WFTV reporter Field Sutton remembers being at Parliament House Sunday evening when an impromptu candlelight vigil took place.
“The club’s largest dance floor was silent. The lights were off and it was packed wall-to-wall with people who didn’t know what else to do,” he said. “They told me they came to Parliament House because they weren’t sure how else to respond, where else to go.”
It was only after the people at Parliament House started to file out and someone thanked Sutton for being there to provide what information was available that the depth of the attack and its aftermath became apparent.
“I think sometimes in the news business, we take for granted the access we have to information,” he said. “It was then that I realized how helpless so many people felt in this community as they waited to hear the next name released of someone who died.
“Hoping and praying the next name would be a stranger instead of a loved one. And then wondering whether it was wrong to hope to hear it was someone else’s loved one who died.
“Thinking about the scale on which that was happening was mind-blowing,” he added. “I’ve never empathized with friends and neighbors more completely than in the moments after that interaction.”
Reporter Cuthbert Langley started at WFTV the day after the attack and remembered how helpless he felt in the chaos.
“I remember standing on Orange Avenue that day,” he said. “It wasn’t a street; it was more of a parking lot, filled with countless people, the hums of dozens of generators and the glare from so many lights.
“As I was standing there on a platform to get above some of the tents … I had a brief moment of, ‘Where the hell am I?’
“I felt guilty. Guilty because I didn’t know anyone who was at Pulse that night. Guilty because I didn’t go through the panic. Guilty because I was ‘too new’ to Orlando to be impacted.”

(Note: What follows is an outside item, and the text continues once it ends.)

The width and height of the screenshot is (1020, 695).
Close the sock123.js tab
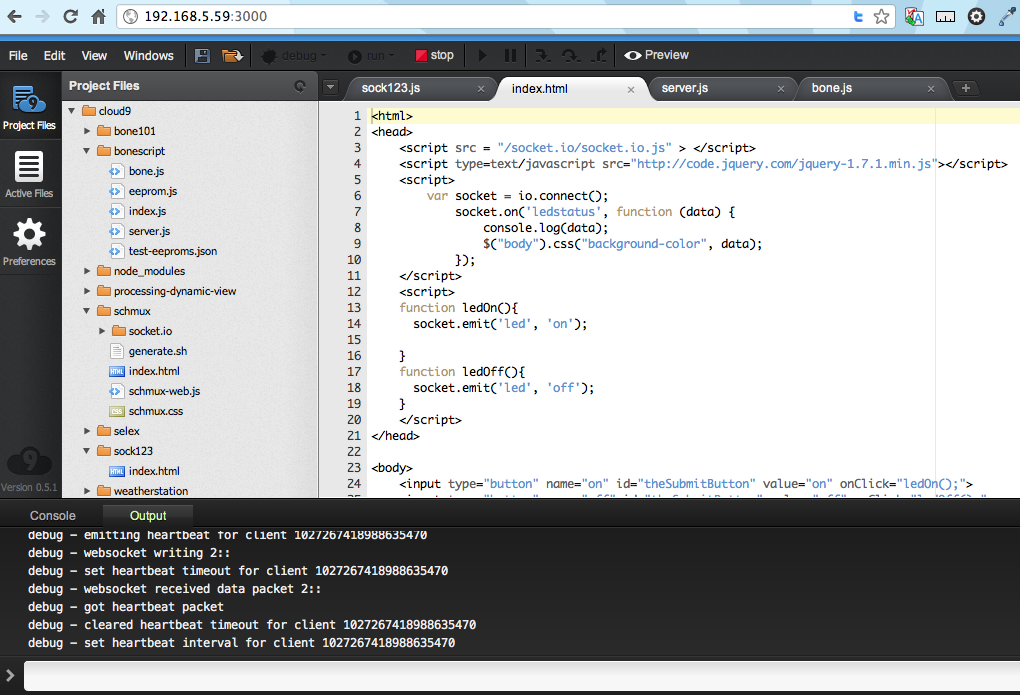(481, 89)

Langley was numb that day, but when he saw Orlando pull together in the wake of the attack, that changed.
“I was explaining to (a woman at the scene) that I had just moved to Orlando, and her reaction was what you’d expect,” Langley said. “I was telling her how amazed I was to see how strong this community was and she asked a question that has stuck with me a year later: ‘Do you have a community here?’ ‘No,’ I said.
“She didn’t hesitate,” Langley continued. “She reached over and gave me the type of hug usually reserved for best friends who have known each other for years. She said, ‘I’m your community today.’
“She asked me how I was feeling. This is quite personal to share, but I am gay. I have spent many nights in clubs like Pulse, celebrating the freedom to be myself,” Langley said. “I was numb to think of what happened in a ‘safe place’ for many people. And just hearing a good person, a stranger nonetheless, authentically interested in how I was doing, made me cry.”